A proof I've seen on reductions for $\mathsf{NP}$-hard problems relies on evaluating the complexity of an algorithm computing a function which is defined recursively in the structure of formulas of propositional logic.
More precisely, we consider the formal language of classical propositional logic, say $\mathcal L$, defined over a set of variables $Var=\{p_0,p_1,\dots\}$ as the minimal set over the following rules:
- $Var\subseteq\mathcal L$
- If $\phi,\psi\in\mathcal L$, then $\phi\lor\psi,\phi\land\psi,\neg\phi\in\mathcal L$
I now want to consider a translation function $t:\mathcal L\to\mathcal L$ which is specified by giving values to all elements of $Var$ and which is extended to $\mathcal L$ by distributing over the boolean connectives, i.e.
$$t(\phi\lor\psi)=t(\phi)\lor t(\psi)\\t(\phi\land\psi)=t(\phi)\land t(\psi)\\t(\neg\phi)=\neg t(\phi)$$
Now, I can see how this function is computable (provided that we can compute the values for the propositional variables but this is assumed for now) and I can also envision a trivial recursive algorithm for it, e.g.

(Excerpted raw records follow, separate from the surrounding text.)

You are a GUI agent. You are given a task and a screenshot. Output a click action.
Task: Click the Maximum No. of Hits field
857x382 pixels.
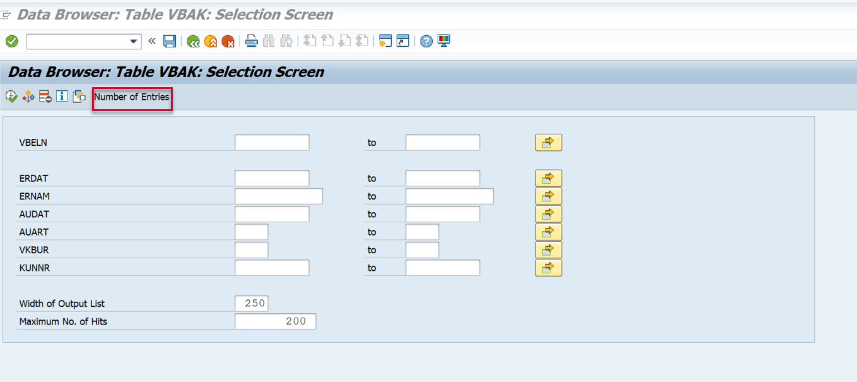(x=275, y=321)
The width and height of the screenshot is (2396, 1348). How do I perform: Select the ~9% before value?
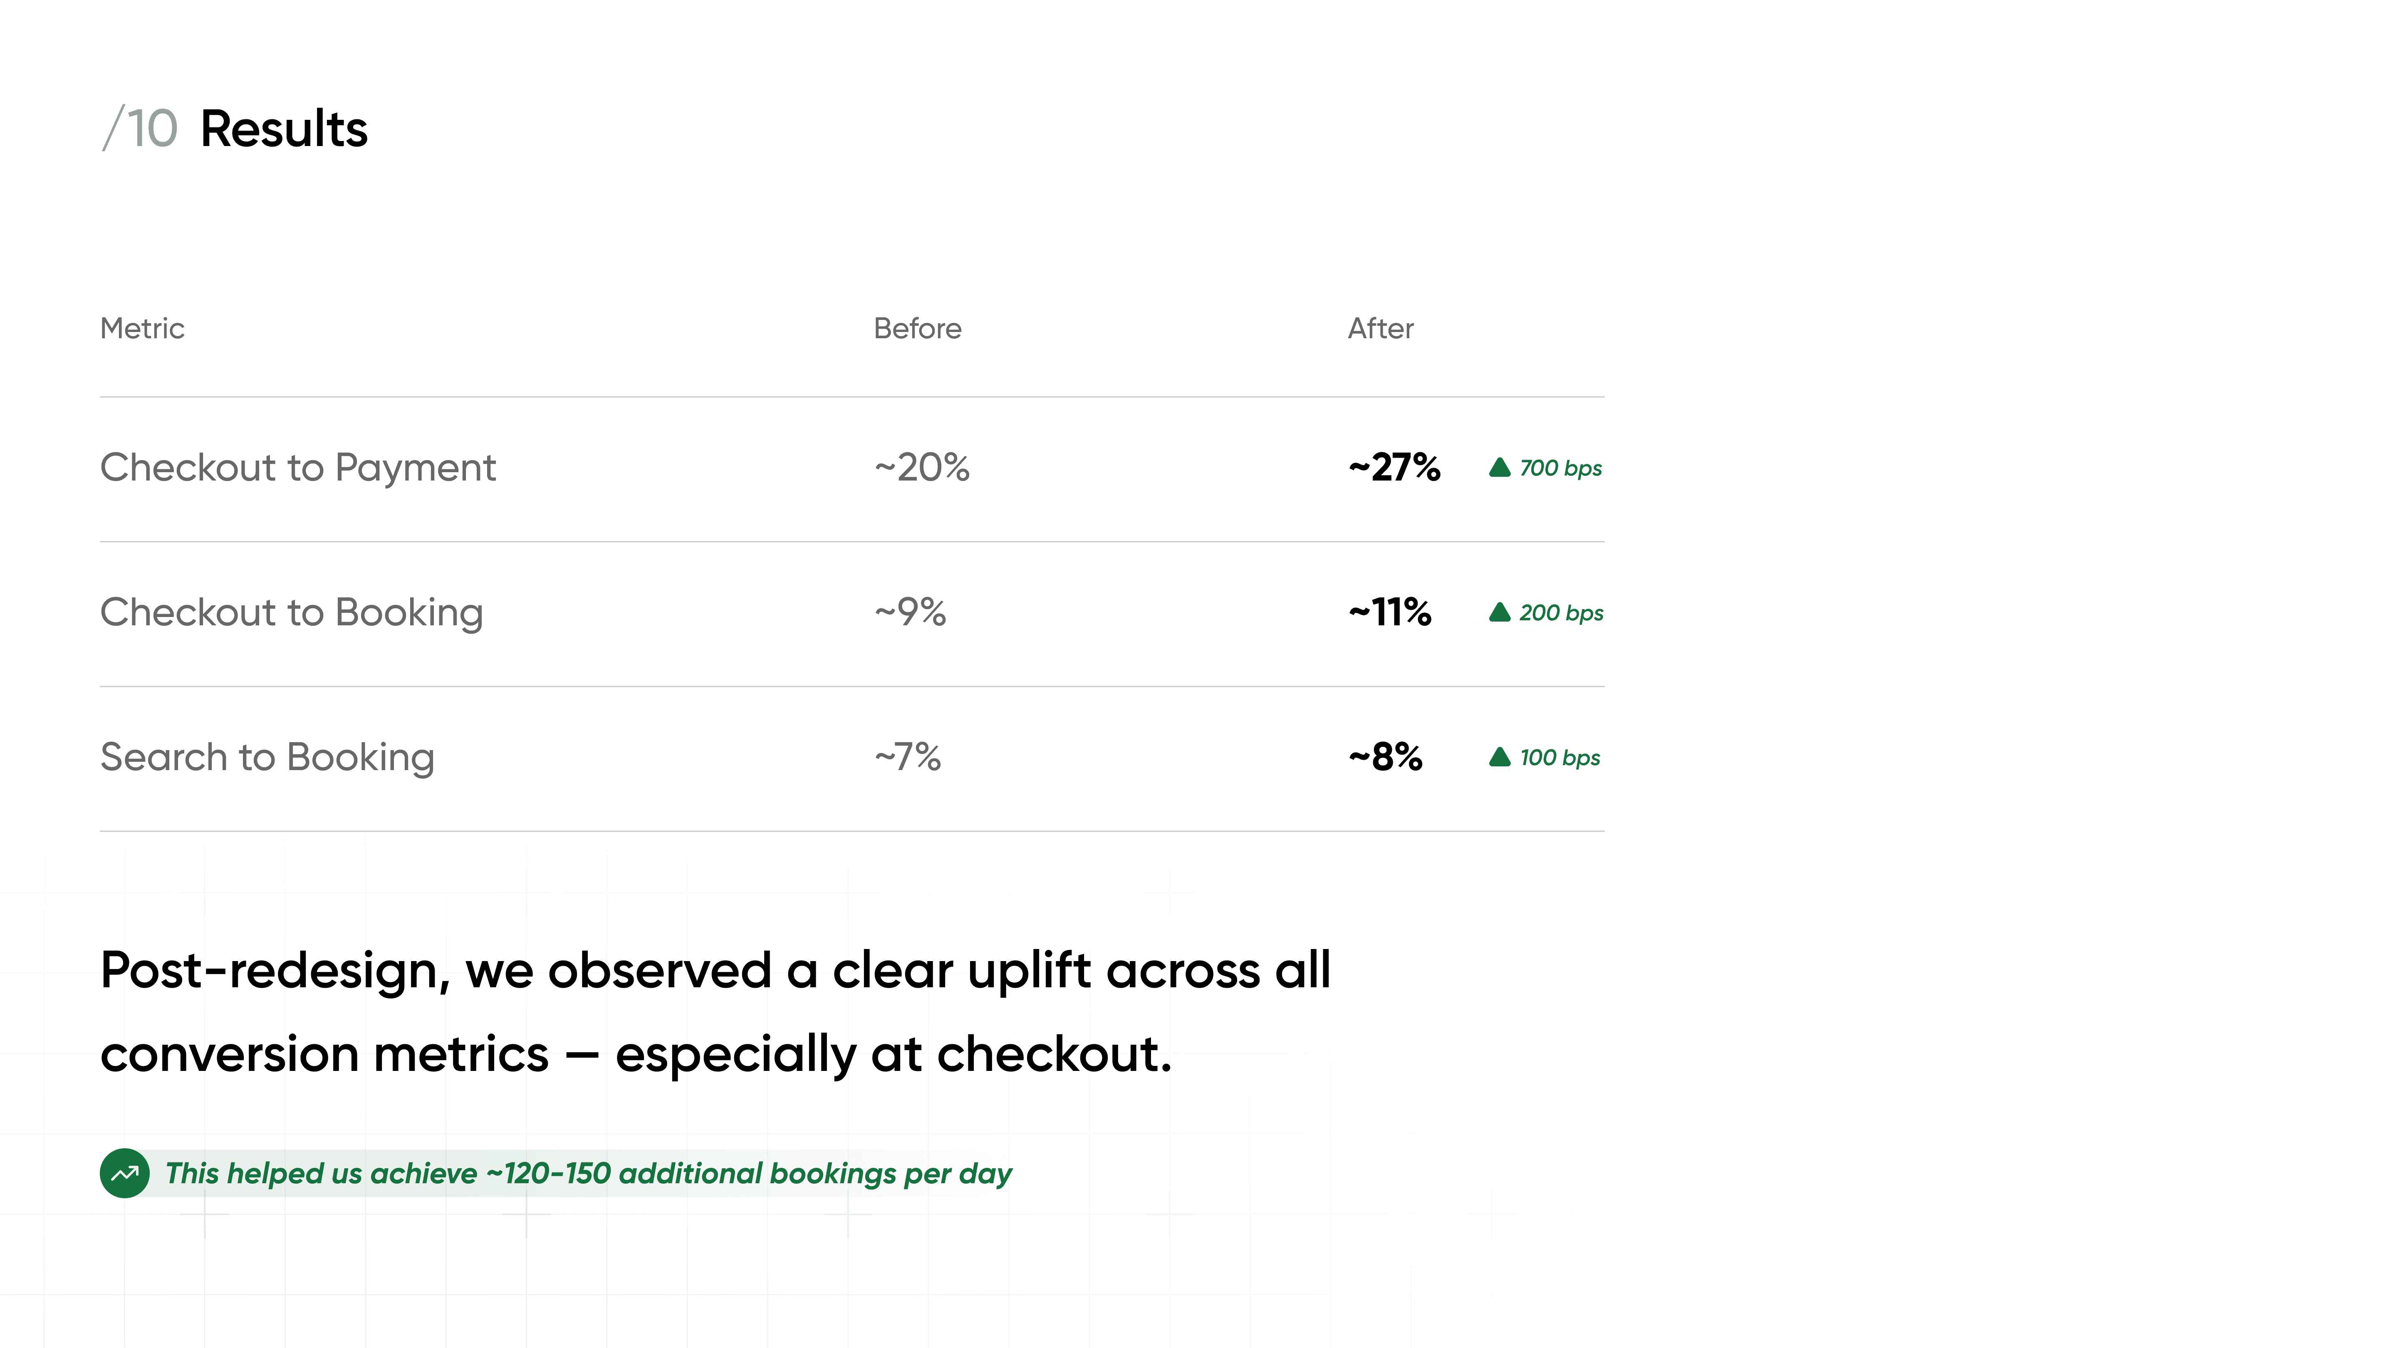[x=910, y=612]
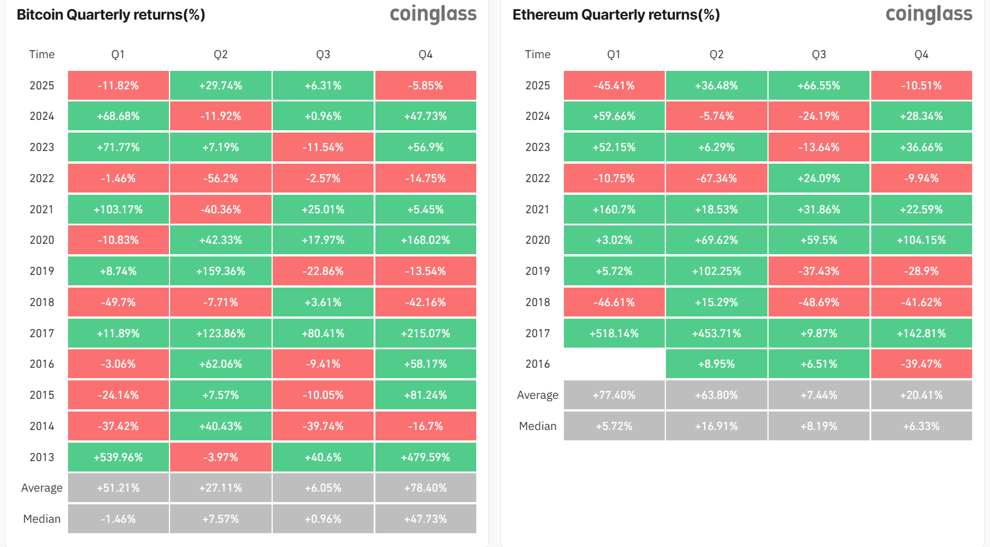
Task: Click Ethereum Median Q2 cell showing +16.91%
Action: [717, 426]
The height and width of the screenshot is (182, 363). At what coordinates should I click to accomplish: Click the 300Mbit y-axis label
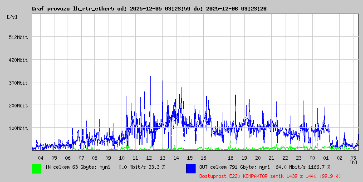(x=18, y=83)
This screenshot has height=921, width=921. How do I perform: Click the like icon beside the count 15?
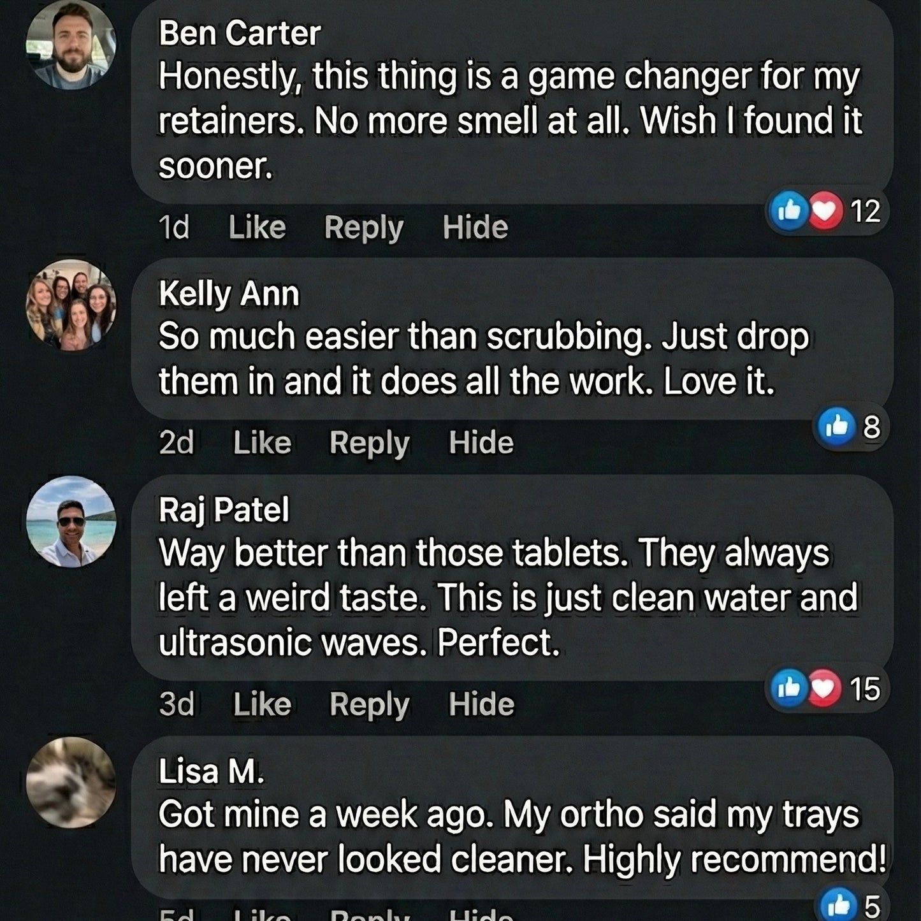tap(790, 687)
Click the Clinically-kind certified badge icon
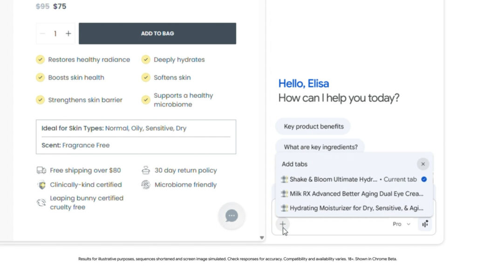 point(41,185)
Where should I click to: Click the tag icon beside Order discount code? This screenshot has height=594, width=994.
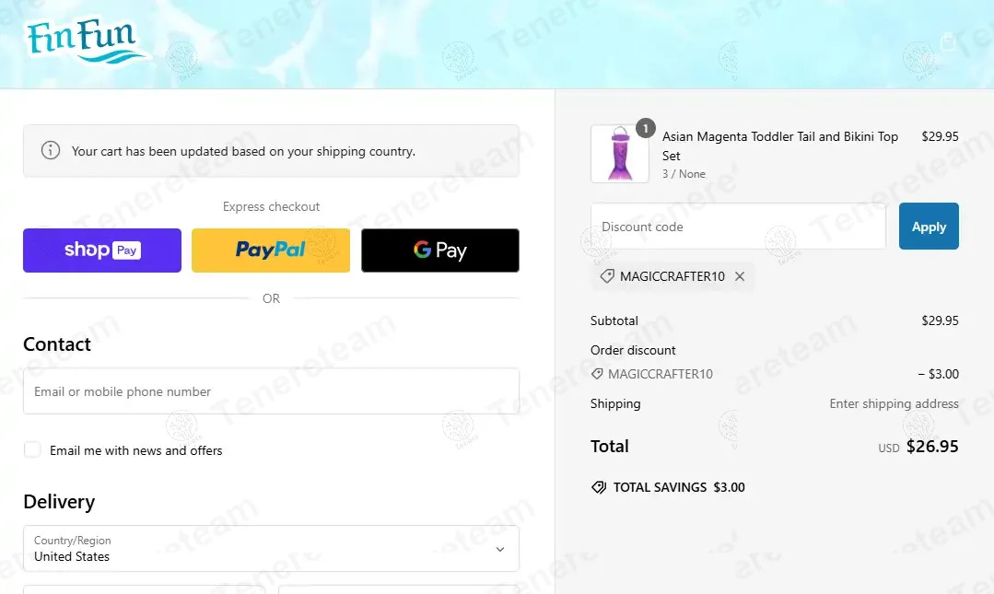point(598,374)
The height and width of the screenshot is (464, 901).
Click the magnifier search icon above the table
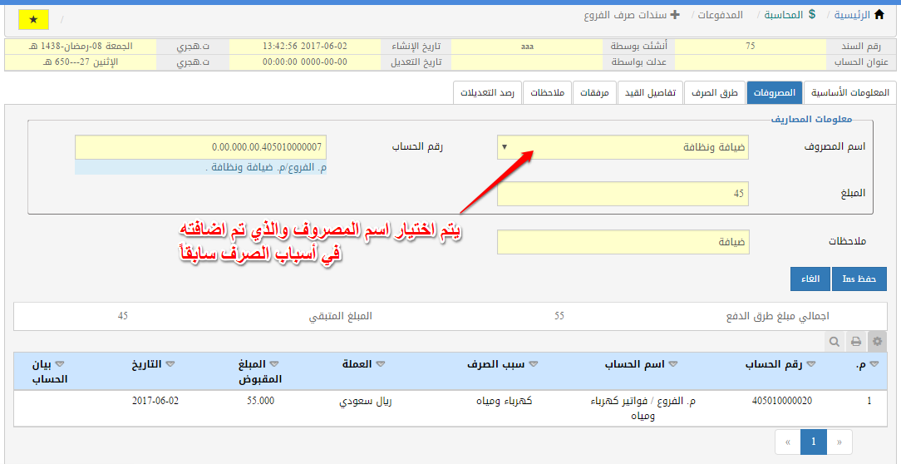click(835, 341)
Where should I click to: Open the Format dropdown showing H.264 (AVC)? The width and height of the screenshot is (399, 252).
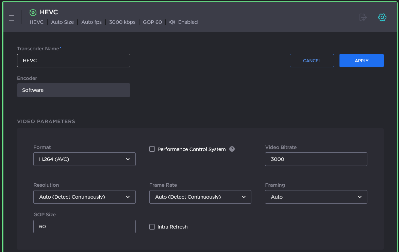(84, 159)
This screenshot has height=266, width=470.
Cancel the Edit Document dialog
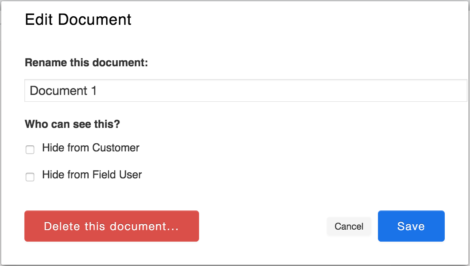point(349,226)

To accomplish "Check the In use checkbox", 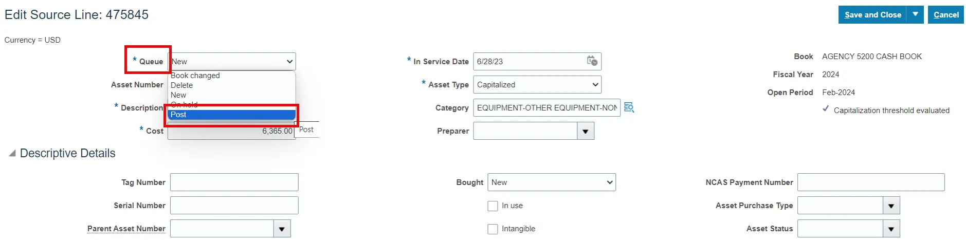I will click(x=493, y=206).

Algorithm 1. Eval-t, Input: A formula phi
1 If phi is in Var, return t(phi) //whatever this is
2 If phi is of the form psi v chi, return Eval-t(psi) v Eval-t(chi)
3 If phi is of the form psi & chi, return Eval-t(psi) & Eval-t(chi)
4 If phi is of the form - psi, return - Eval-t(psi)
However I am not sure of how to evaluate the complexity of the algorithm. I wonder in general of how to treat computable functions like this formally in terms of complexity.
While you have a recursive algorithm, in this specific case I think it's easier to write an iterative algorithm that operates on the formula as a string. The algorithm just reads the string left-to-right, and performs substitution: whenever a variable $v$ is seen, compute $t(v)$; otherwise, output the symbol such as (, ), $\wedge$ etc. unchanged. Therefore, the complexity of the algorithm is linear in the size of the formula + the number of variables in the formula $\cdot$ the complexity of computing $t(v)$.
What about the original recursive algorithm? Turing machines don't have native support for recursion; it needs to be converted to explicit stack handling. In this case, whenever the algorithm is operating on a subformula starting at index $i$ and ending at index $j$, we could be putting indices $i,j$ on the tape. Or, we could be copying the entire subformula ($j-i+1$ characters) on the tape. Or, we could parse the formula to a tree first, and maintain and navigate a pointer structure. All of those approaches are polynomial time, since they can be expressed as a program with a finite nesting of bounded loops.
Many recursive algorithms perform a fixed number of recursive calls each step, and then combine their results. For example, the merge sort algorithm is calling itself twice on inputs of size $n/2$ and then combining the results in linear time. This is a recurrence relation $T(n)=2T(n/2)+O(n)$. The master theorem is a general principle that allows to determine complexity in many such cases.
Formally, complexity is defined by the number of steps taken by a Turing machine. This requires checking low-level details - are numbers written in binary? How multiple inputs are encoded into one long string? How does the machine parse and navigate around in this string? Are invalid inputs (for example, mismatched parentheses) rejected? And so on. Usually, those issues are not very interesting; once you are convinced they can be done, you can often skip over them and think in terms of a high-level programming language.